- [INSTRUCTIONS TO FOLLOW]:
Repeat every entry in the listing below, exactly.
════════════════════
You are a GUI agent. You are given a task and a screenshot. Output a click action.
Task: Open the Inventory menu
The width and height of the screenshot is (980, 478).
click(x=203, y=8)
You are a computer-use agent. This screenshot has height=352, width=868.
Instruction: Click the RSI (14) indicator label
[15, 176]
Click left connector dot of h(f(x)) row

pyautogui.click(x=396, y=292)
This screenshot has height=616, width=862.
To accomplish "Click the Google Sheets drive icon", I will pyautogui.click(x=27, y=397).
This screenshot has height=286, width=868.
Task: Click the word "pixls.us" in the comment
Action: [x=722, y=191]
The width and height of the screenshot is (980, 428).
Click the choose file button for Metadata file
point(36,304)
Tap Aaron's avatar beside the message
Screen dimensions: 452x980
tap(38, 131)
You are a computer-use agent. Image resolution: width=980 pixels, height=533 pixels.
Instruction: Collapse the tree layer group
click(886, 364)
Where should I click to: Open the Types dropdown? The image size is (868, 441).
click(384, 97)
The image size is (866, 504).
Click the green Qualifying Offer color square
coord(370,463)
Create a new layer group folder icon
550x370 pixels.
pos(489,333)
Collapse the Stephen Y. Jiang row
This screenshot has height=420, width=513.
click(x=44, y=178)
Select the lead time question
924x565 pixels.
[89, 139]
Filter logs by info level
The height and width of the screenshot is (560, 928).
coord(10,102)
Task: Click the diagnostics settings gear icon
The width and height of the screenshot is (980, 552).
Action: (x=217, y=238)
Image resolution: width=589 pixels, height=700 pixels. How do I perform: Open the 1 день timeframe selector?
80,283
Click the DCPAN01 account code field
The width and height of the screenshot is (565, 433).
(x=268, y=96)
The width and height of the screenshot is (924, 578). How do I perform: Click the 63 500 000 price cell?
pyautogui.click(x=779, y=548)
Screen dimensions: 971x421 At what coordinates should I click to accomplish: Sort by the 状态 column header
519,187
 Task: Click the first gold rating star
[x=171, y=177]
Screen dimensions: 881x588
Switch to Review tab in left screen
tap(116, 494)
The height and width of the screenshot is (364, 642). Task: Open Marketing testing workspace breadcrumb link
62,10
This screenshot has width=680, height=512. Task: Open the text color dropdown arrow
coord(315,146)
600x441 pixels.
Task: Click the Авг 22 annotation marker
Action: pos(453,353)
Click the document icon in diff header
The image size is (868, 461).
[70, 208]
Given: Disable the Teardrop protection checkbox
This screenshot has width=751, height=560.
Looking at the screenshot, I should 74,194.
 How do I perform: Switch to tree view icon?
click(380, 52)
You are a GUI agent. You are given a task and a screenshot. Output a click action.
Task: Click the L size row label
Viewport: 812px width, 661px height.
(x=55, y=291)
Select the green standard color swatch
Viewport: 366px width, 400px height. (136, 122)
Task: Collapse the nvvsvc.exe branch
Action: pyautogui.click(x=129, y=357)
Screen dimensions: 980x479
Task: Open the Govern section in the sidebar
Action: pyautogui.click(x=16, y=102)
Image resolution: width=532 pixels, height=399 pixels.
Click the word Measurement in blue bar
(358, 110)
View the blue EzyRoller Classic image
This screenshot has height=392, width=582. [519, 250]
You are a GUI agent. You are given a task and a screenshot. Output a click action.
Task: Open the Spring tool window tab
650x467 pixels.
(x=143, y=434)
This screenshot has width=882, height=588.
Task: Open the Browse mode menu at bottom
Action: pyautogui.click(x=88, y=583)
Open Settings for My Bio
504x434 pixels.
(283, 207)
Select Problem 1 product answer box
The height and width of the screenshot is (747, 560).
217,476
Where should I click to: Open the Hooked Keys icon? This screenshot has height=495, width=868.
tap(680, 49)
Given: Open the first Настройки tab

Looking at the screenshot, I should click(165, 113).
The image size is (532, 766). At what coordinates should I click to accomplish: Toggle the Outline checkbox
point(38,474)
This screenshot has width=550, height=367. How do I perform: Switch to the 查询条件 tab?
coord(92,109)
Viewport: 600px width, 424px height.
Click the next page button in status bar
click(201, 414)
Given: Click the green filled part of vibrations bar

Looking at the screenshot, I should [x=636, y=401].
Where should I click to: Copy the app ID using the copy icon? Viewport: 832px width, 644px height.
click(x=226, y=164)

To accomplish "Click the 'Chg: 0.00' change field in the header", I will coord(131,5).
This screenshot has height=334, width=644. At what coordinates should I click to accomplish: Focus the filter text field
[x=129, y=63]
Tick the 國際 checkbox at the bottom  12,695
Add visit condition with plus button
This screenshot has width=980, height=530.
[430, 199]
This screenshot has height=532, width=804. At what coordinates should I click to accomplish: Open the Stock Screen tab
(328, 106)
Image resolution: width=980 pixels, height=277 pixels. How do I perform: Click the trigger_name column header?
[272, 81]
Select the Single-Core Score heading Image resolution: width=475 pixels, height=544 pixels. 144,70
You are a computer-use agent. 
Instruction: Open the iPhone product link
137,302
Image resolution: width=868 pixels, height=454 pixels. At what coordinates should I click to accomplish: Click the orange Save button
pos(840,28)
════════════════════
- [ANSWER BOX]:
You are a GUI agent. You are given a task and a screenshot. Output a click action.
Task: Open the Inventory menu
The width and height of the screenshot is (980, 478).
click(x=203, y=8)
You are a computer-use agent. This screenshot has height=352, width=868.
Instruction: Click the RSI (14) indicator label
[15, 176]
Click left connector dot of h(f(x)) row

pyautogui.click(x=396, y=292)
This screenshot has height=616, width=862.
To accomplish "Click the Google Sheets drive icon", I will pyautogui.click(x=27, y=397).
This screenshot has height=286, width=868.
Task: Click the word "pixls.us" in the comment
Action: [x=722, y=191]
The width and height of the screenshot is (980, 428).
Click the choose file button for Metadata file
point(36,304)
Tap Aaron's avatar beside the message
Screen dimensions: 452x980
tap(38, 131)
You are a computer-use agent. Image resolution: width=980 pixels, height=533 pixels.
Instruction: Collapse the tree layer group
click(886, 364)
Where should I click to: Open the Types dropdown? The image size is (868, 441).
click(384, 97)
The image size is (866, 504).
Click the green Qualifying Offer color square
coord(370,463)
Create a new layer group folder icon
550x370 pixels.
pos(489,333)
Collapse the Stephen Y. Jiang row
This screenshot has height=420, width=513.
click(x=44, y=178)
Select the lead time question
924x565 pixels.
[89, 139]
Filter logs by info level
The height and width of the screenshot is (560, 928).
coord(10,102)
Task: Click the diagnostics settings gear icon
The width and height of the screenshot is (980, 552).
Action: (x=217, y=238)
Image resolution: width=589 pixels, height=700 pixels. How do I perform: Open the 1 день timeframe selector?
80,283
Click the DCPAN01 account code field
The width and height of the screenshot is (565, 433).
(x=268, y=96)
The width and height of the screenshot is (924, 578). How do I perform: Click the 63 500 000 price cell?
pyautogui.click(x=779, y=548)
Screen dimensions: 971x421 At what coordinates should I click to accomplish: Sort by the 状态 column header
519,187
 Task: Click the first gold rating star
[x=171, y=177]
Screen dimensions: 881x588
Switch to Review tab in left screen
tap(116, 494)
The height and width of the screenshot is (364, 642). Task: Open Marketing testing workspace breadcrumb link
62,10
This screenshot has width=680, height=512. Task: Open the text color dropdown arrow
coord(315,146)
600x441 pixels.
Task: Click the Авг 22 annotation marker
Action: pos(453,353)
Click the document icon in diff header
The image size is (868, 461).
[70, 208]
Given: Disable the Teardrop protection checkbox
This screenshot has width=751, height=560.
Looking at the screenshot, I should 74,194.
 How do I perform: Switch to tree view icon?
click(380, 52)
You are a GUI agent. You are given a task and a screenshot. Output a click action.
Task: Click the L size row label
Viewport: 812px width, 661px height.
(x=55, y=291)
Select the green standard color swatch
Viewport: 366px width, 400px height. (136, 122)
Task: Collapse the nvvsvc.exe branch
Action: pyautogui.click(x=129, y=357)
Screen dimensions: 980x479
Task: Open the Govern section in the sidebar
Action: pyautogui.click(x=16, y=102)
Image resolution: width=532 pixels, height=399 pixels.
Click the word Measurement in blue bar
(358, 110)
View the blue EzyRoller Classic image
This screenshot has height=392, width=582. [519, 250]
You are a GUI agent. You are given a task and a screenshot. Output a click action.
Task: Open the Spring tool window tab
650x467 pixels.
(x=143, y=434)
This screenshot has width=882, height=588.
Task: Open the Browse mode menu at bottom
Action: pyautogui.click(x=88, y=583)
Open Settings for My Bio
504x434 pixels.
(283, 207)
Select Problem 1 product answer box
The height and width of the screenshot is (747, 560).
217,476
Where should I click to: Open the Hooked Keys icon? This screenshot has height=495, width=868.
tap(680, 49)
Given: Open the first Настройки tab

Looking at the screenshot, I should click(165, 113).
The image size is (532, 766). At what coordinates should I click to accomplish: Toggle the Outline checkbox
point(38,474)
This screenshot has width=550, height=367. How do I perform: Switch to the 查询条件 tab?
coord(92,109)
Viewport: 600px width, 424px height.
Click the next page button in status bar
click(201, 414)
Given: Click the green filled part of vibrations bar

Looking at the screenshot, I should [x=636, y=401].
Where should I click to: Copy the app ID using the copy icon? Viewport: 832px width, 644px height.
click(x=226, y=164)

To accomplish "Click the 'Chg: 0.00' change field in the header", I will coord(131,5).
This screenshot has height=334, width=644. At what coordinates should I click to accomplish: Focus the filter text field
[x=129, y=63]
Tick the 國際 checkbox at the bottom  12,695
Add visit condition with plus button
This screenshot has width=980, height=530.
[430, 199]
This screenshot has height=532, width=804. At what coordinates should I click to accomplish: Open the Stock Screen tab
(328, 106)
Image resolution: width=980 pixels, height=277 pixels. How do I perform: Click the trigger_name column header?
[272, 81]
Select the Single-Core Score heading Image resolution: width=475 pixels, height=544 pixels. 144,70
You are a computer-use agent. 
Instruction: Open the iPhone product link
137,302
Image resolution: width=868 pixels, height=454 pixels. At what coordinates should I click to accomplish: Click the orange Save button
pos(840,28)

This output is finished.